Ultimately, though, who has the biggest grievance is not the largest question Chancellor’s tackle raised. Instead, what the league, the players, and the fans—ideally without Commissioner Roger Goodell’s trademark, blind-rhinosceros-like, ignorant steamrolling—collectively need to decide is whether it is okay for a sport to have concussion-causing hits that are also legal. And the slippery slope doesn’t end there. Given that so-called sub-concussive hits—head-on-head collisions that do not result in concussions, of the sort that occur at the line of scrimmage during every play—can also lead to permanent brain damage, should they, too, be restricted? Perhaps; but if we just purely follow that instinct and if technology, in the form of better helmets for example, does not come to the rescue, then the NFL will eventually become tackle-less 7-on-7, and until it does, it will be a severely bastardized and less popular version of its platonic ideal.

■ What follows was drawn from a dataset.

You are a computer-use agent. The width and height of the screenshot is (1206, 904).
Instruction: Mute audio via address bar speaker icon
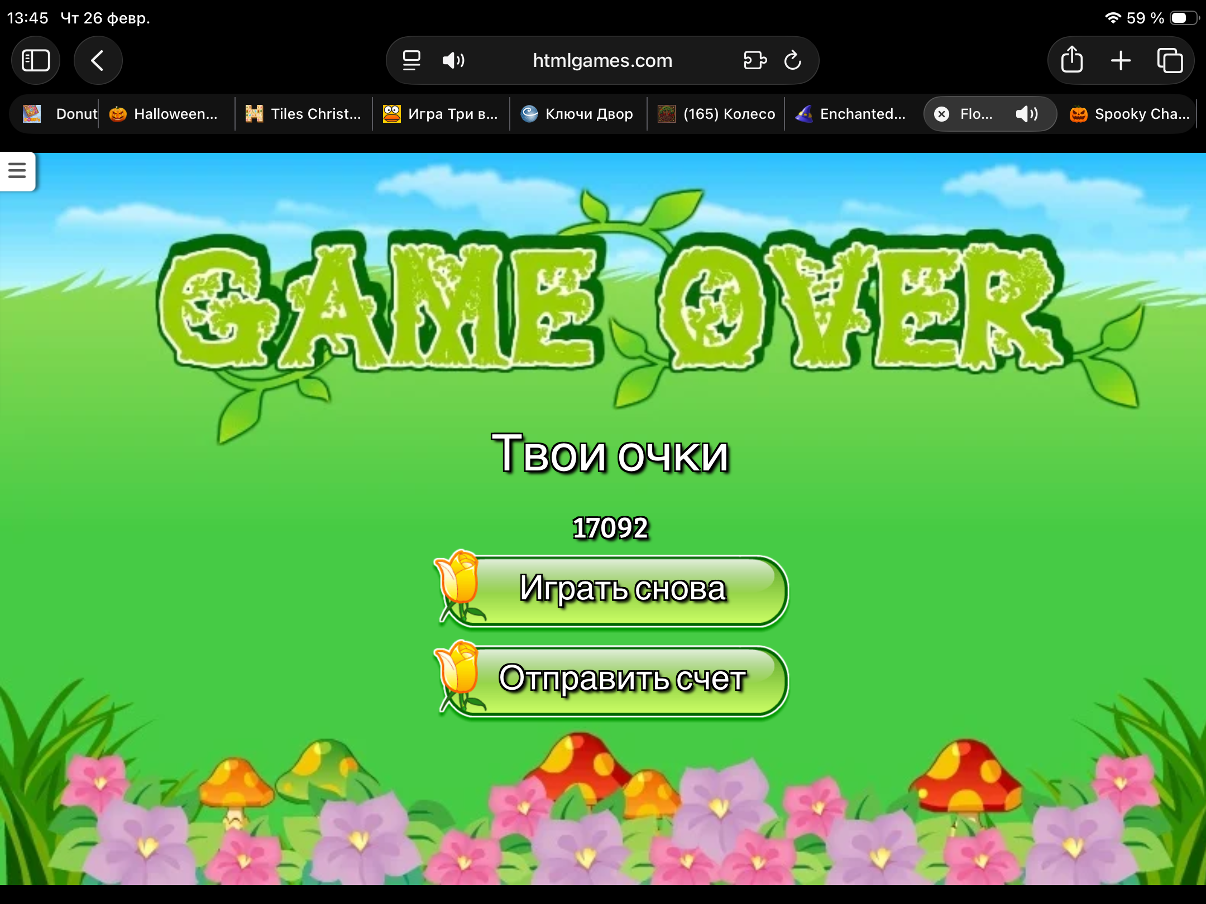pyautogui.click(x=453, y=60)
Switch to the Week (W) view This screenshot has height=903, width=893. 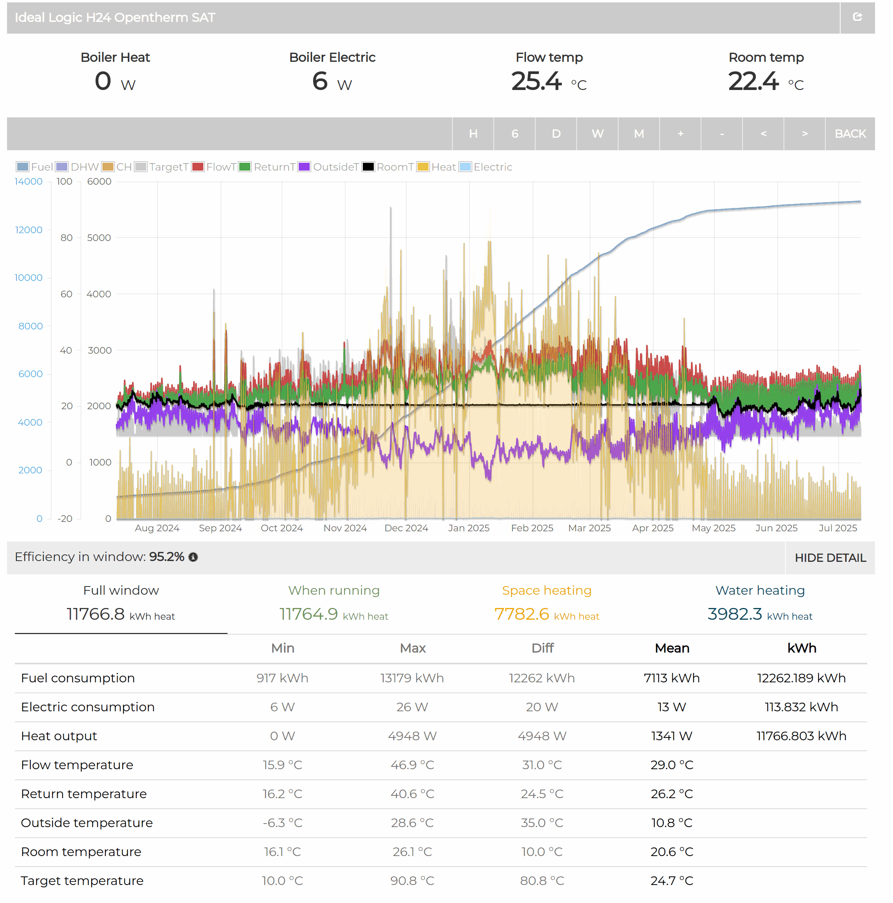click(597, 134)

There is evidence this worst-of-both-worlds process has already begun. As 2011’s unprecedented passing numbers suggest, the new rules have led to a cheapened quality of gameplay in which offenses glide down the field with a frequency that makes it less enjoyable. (Remember in baseball when all those home runs ceased being cool and started being tiresome?) Probably not coincidentally, NFL viewership, though still the envy of every other type of television programming, has fallen each of the past two seasons, dating roughly to a peak of 2010—exactly the season when Goodell began to crack down ostentatiously on violent hits, leveling huge fines and almost engaging in feuds with certain players, most notably Pittsburgh Steelers linebacker James Harrison.

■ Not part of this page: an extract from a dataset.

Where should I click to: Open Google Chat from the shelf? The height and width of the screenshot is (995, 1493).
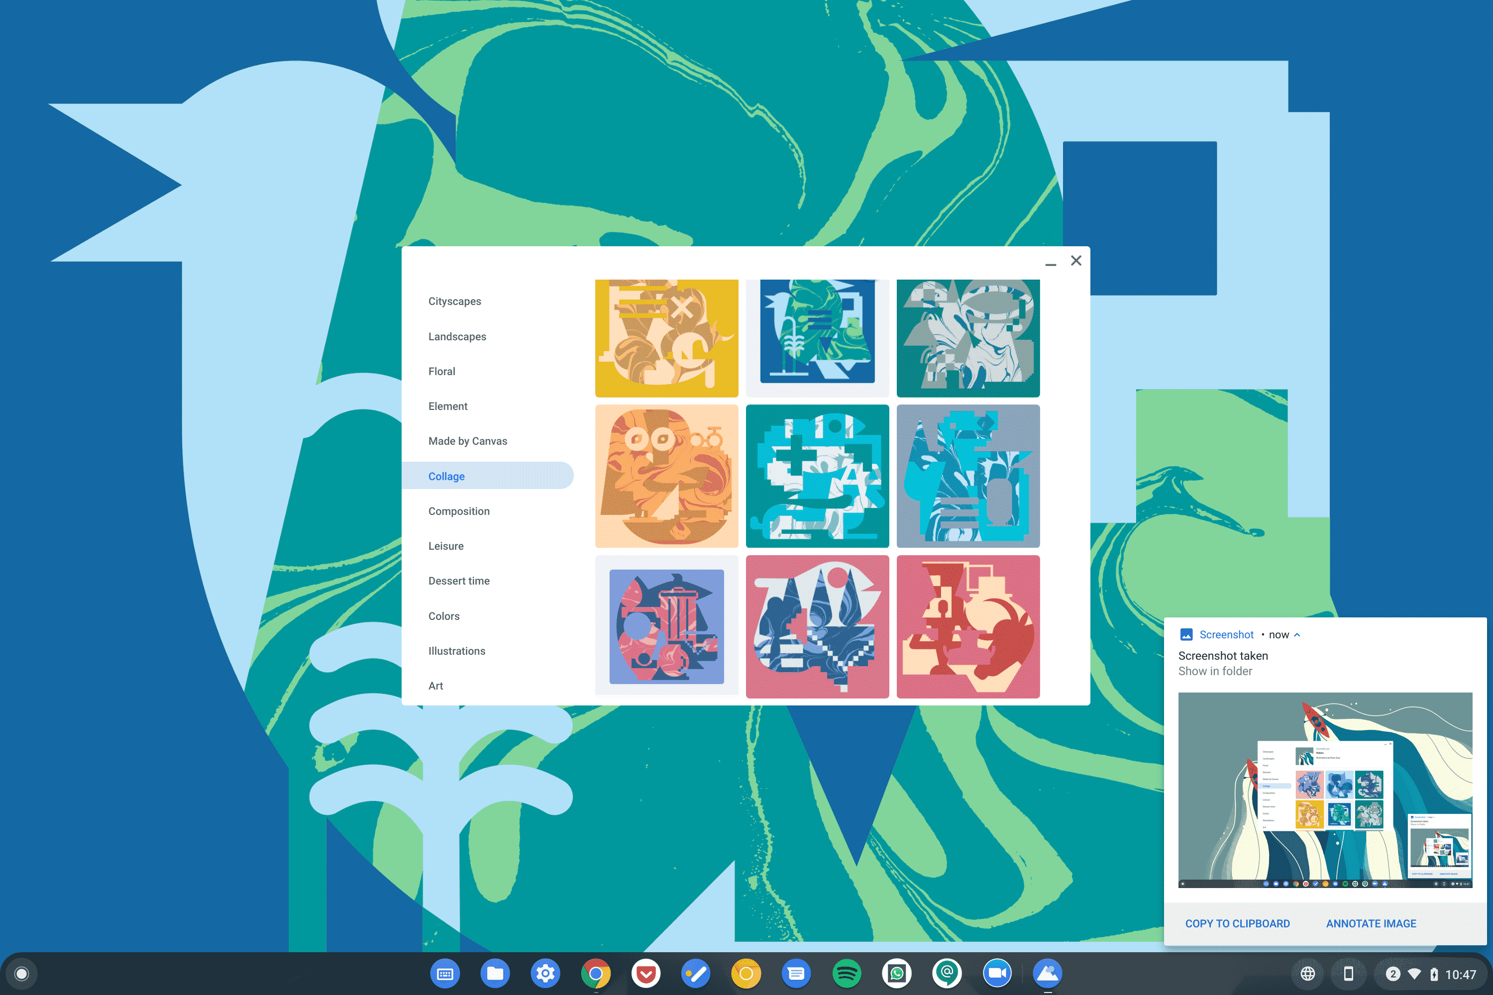pyautogui.click(x=946, y=973)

The alternative to this slow path toward flag football is to acknowledge the dangers of the game, and draw certain lines—again, ideally with the sort of creativity, authority, and conscience that the commissioner’s office currently lacks. When you are choosing anything other than a dogmatic option, your lines are going to represent a compromise, but that does not mean they cannot be fabricated thoughtfully and with the buy-in of all interested parties. Just as it is presumptuous of fans to tell players what level of unsafeness should be tolerable, it is also presumptuous of fans to tell players what level of unsafeness should be intolerable; and any fan has the individual right to abstain from football (although given absurd taxpayer subsidies for stadiums, full divestment might be trickier).
Then, with the lines having been drawn, referees should be encouraged not to err on the side of calling unnecessary roughness, but to err on the side of being right. It will not eliminate bad calls, but it will reduce them, and it will give the league’s employees—the players—a better sense of how to do their jobs. To slightly alter Justice Brandeis’ observation, it is roughly as important that the laws be settled as that they be settled correctly.
Football may be unsalvageable—it’s entirely possible that twenty years from now, we’ll be watching (shudder) soccer on autumn Sundays. But until the league, the players, and society agree to send football the way of the dodo bird—or at least of boxing—it makes no sense to have vague rules inconsistently applied. Either don’t let them play, or let them play.